Ty takową zawarłeś, więc prawny obowiązek wypełniłeś. Natomiast
obowiązek zapłaty za polisę wynika z KC. Teraz TU może wystąpić do
sądu (a dopiero potem do komornika) o zapłatę wraz z odsetkami.
Artur Golański
-
9. Data: 2005-07-07 21:42:03
Temat: Re: Ubezpieczenie OC samochodu
Od: Marcin Żyła <m...@m...com>
Marcin Sternad wrote:
>>>Niestety, płaciłem w "ubezpieczalni" i dostałem tylko KP. Jeżeli oni nie mają
>>
>>Zaraz ... to masz KP ? Czy w ogole nie masz nic oprocz zapiskow zony ?
>>
>
>
> Jak ja bym miał KP to bym wam tu D*** nie zawracał :-(
Ale płaciłeś kiedy? Jak druga rata się miała zaczynać jak rozumię?
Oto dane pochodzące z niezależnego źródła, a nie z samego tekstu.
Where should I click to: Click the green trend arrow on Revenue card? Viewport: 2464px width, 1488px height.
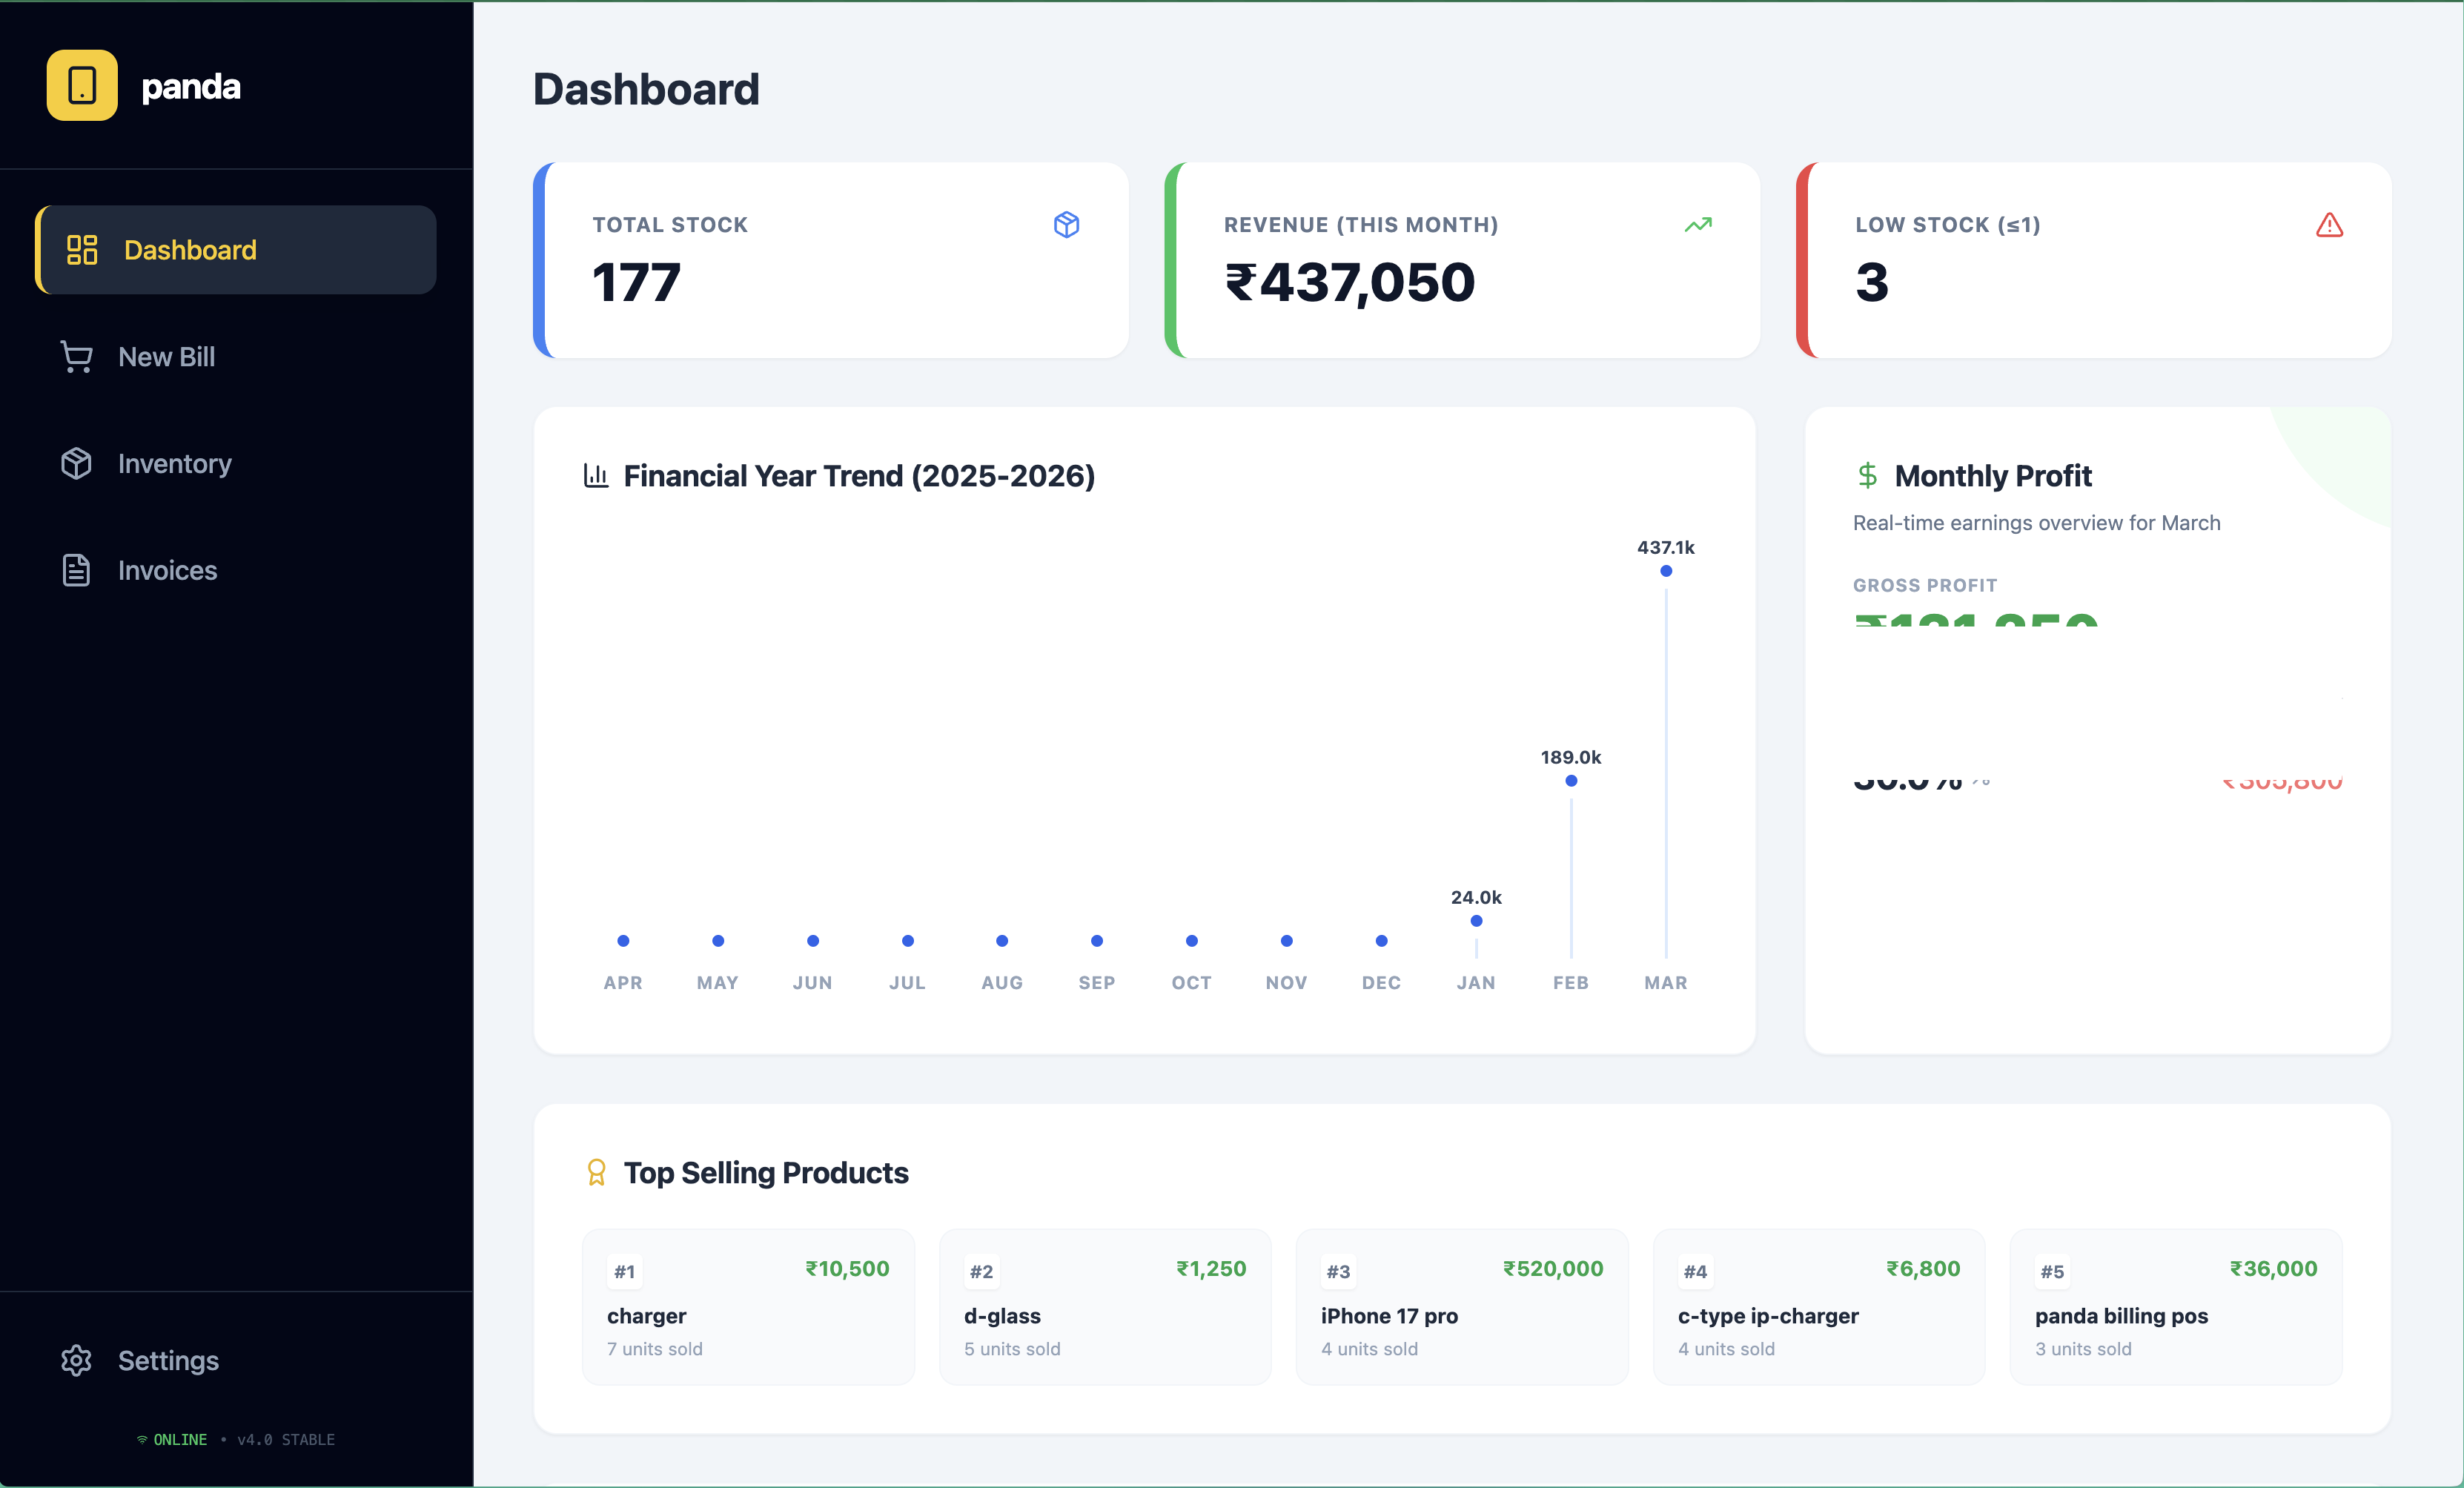pyautogui.click(x=1698, y=225)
To proponuje zapytać wysyłającego, czy przypadkiem wcześniej nie
powinien zapytać o zaległą rate, i czy/jaki ma to związek z
nieprawidłowościami w przedstawicielstwie.
Najłatwiej będzie zapłacić jak odpowedzą "chcemy pieniędzy".
Jak chcesz się spierać - masz świadka lub dwóch że płaciłeś ;-) , może
jakaś kontrola policyjna była na drodze - nie zatrzymali pojazdu,
ubezpieczyciel nie przerwał Ci ciągłości zniżek etc. Wszystko wskazuje
na burdel w kwitach - poprzednie działania ubezpieczyciela (zniżki,
zaniechanie wezwania natychmiast po "nie wpłacie") pozwalają domniemać
że bła wpłata tylko gdzieś zagineła.